For Immediate Release
October 1, 2011
Karen Hadden, SEED Coalition 512-797-8481
Brett Jarmer and Robert V. Eye, Attorneys, 785-234-4040
Susan Dancer, South Texas Association for Responsible Energy, 979-479-0627
Austin, Texas Opponents of two proposed South Texas Project nuclear reactors received a favorable order from Atomic Safety and Licensing Board judges allowing a full hearing to proceed regarding the project’s foreign ownership. Licensing efforts may be impacted as a result. In April, the Nuclear Regulatory Commission told Unistar Nuclear Energy it could not get an operating license for its planned reactor at Calvert Cliffs in Maryland because it was fully owned by France’s Électricité de France (EDF)-a foreign entity.
"Federal law is clear that foreign controlled corporations are not eligible to apply for a license to build and operate nuclear power plants.

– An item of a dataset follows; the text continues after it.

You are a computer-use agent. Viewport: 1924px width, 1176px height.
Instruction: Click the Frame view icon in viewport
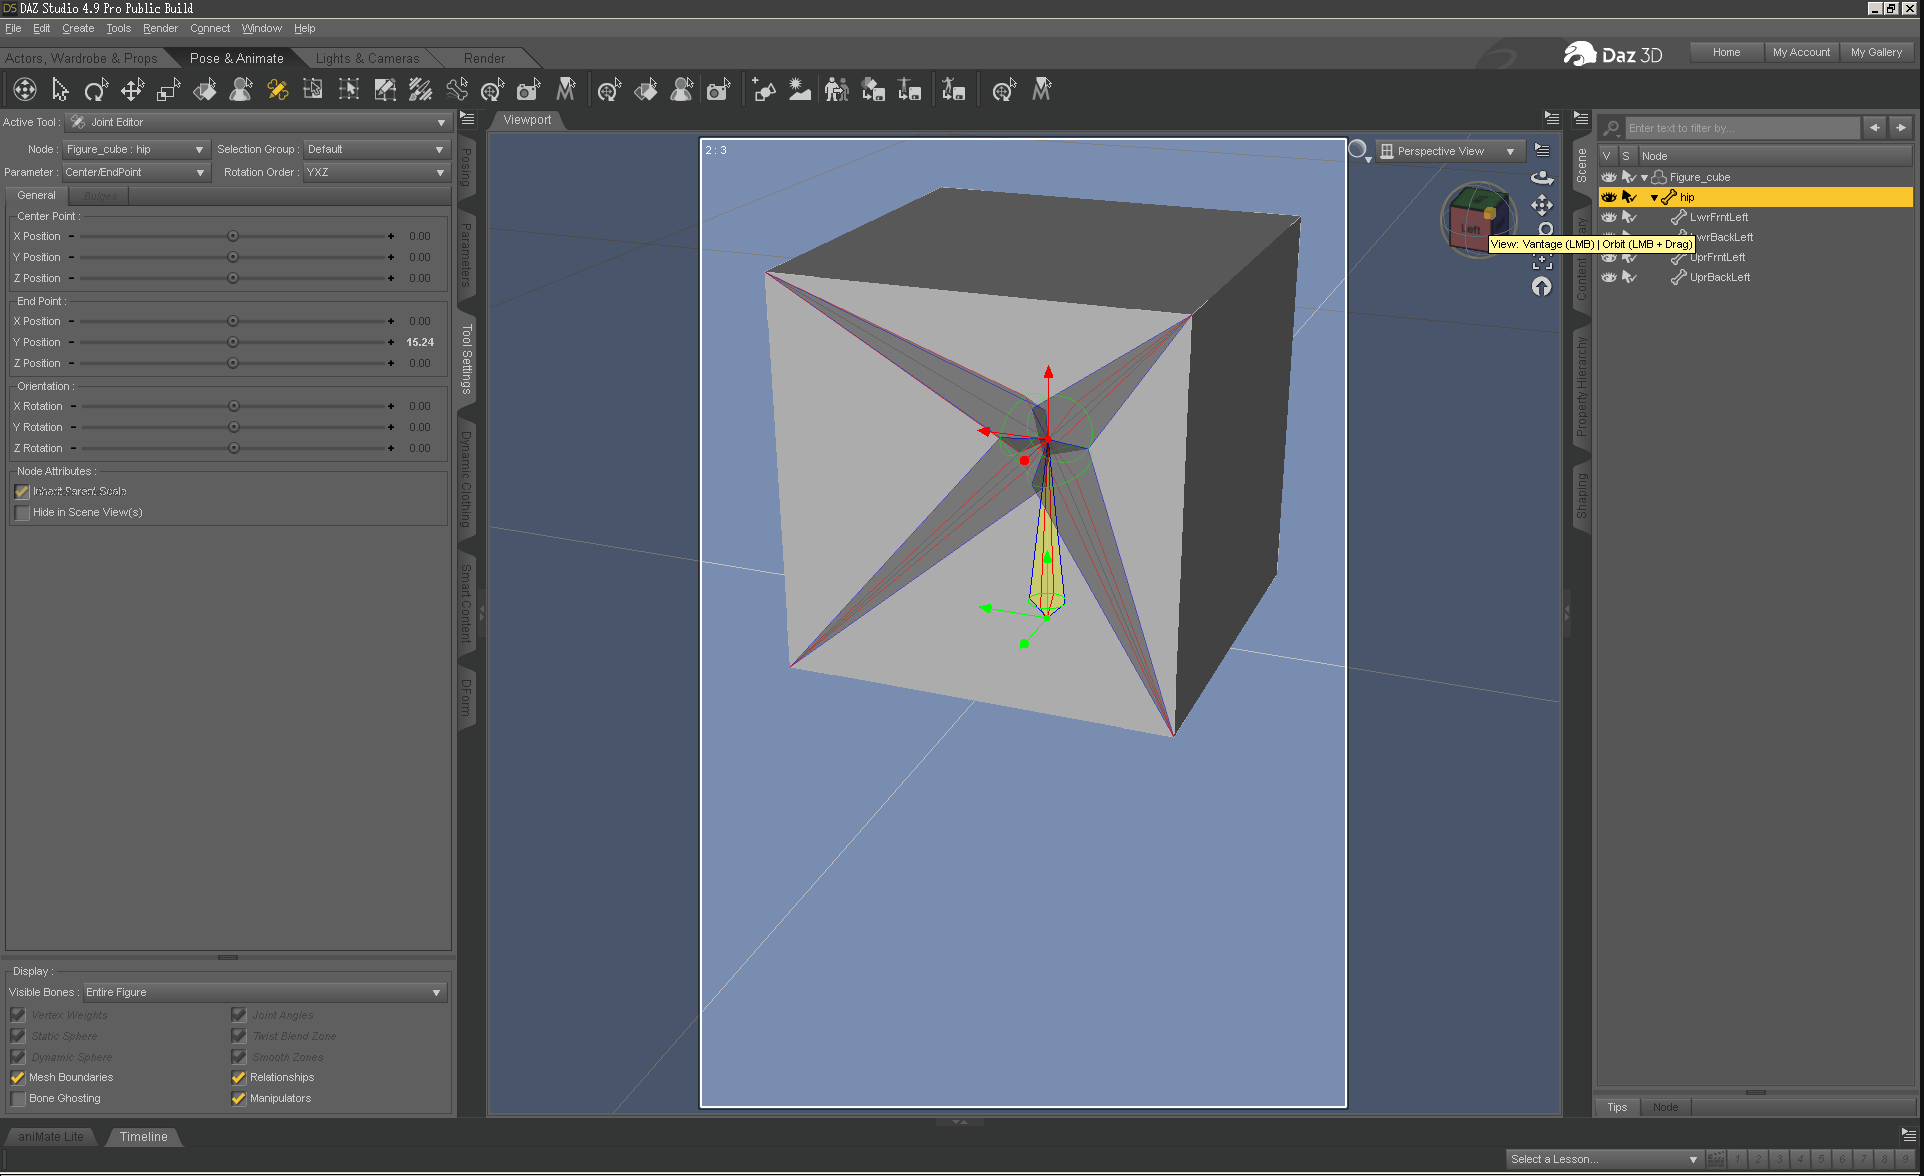[x=1542, y=262]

The evidence is that Toshiba is in control of the project and this precludes obtaining an NRC license for South Texas Project 3 & 4," said Brett Jarmer, a lawyer for the Intervenors; SEED Coalition, Public Citizen and South Texas Association for Responsible Energy.
"Foreign investment in U.S nuclear projects is not per se prohibited; but Toshiba is paying all the bills for the STP 3 & 4 project. This makes it difficult to accept that Toshiba doesn’t control the project," said attorney Robert Eye.
"National security and safety concerns justify NRC’s limits on foreign ownership and control of nuclear reactors," said Karen Hadden, Director of the Sustainable Energy and Economic Development (SEED) Coalition. "What if a foreign company runs a U.S. reactor carelessly? What if a nation that’s friendly today becomes hostile toward the US in the future and tries threaten us with our own reactors?"
"Even if the reactors are operated by the South Texas Nuclear Operating Company, they will get their orders from foreign owners. What if their concerns are more about cost-cutting and less about safety?" asked Susan Dancer, President of South Texas Association for Responsible Energy. "Japanese investors would have us believe that they can come to America and safely build, own and operate nuclear plants, and that we should not concern ourselves with passé laws and regulations, but the Fukushima disaster has demonstrated the flawed Japanese model of nuclear safety. Our nuclear reactors should be controlled by the people most concerned about our country: fellow Americans."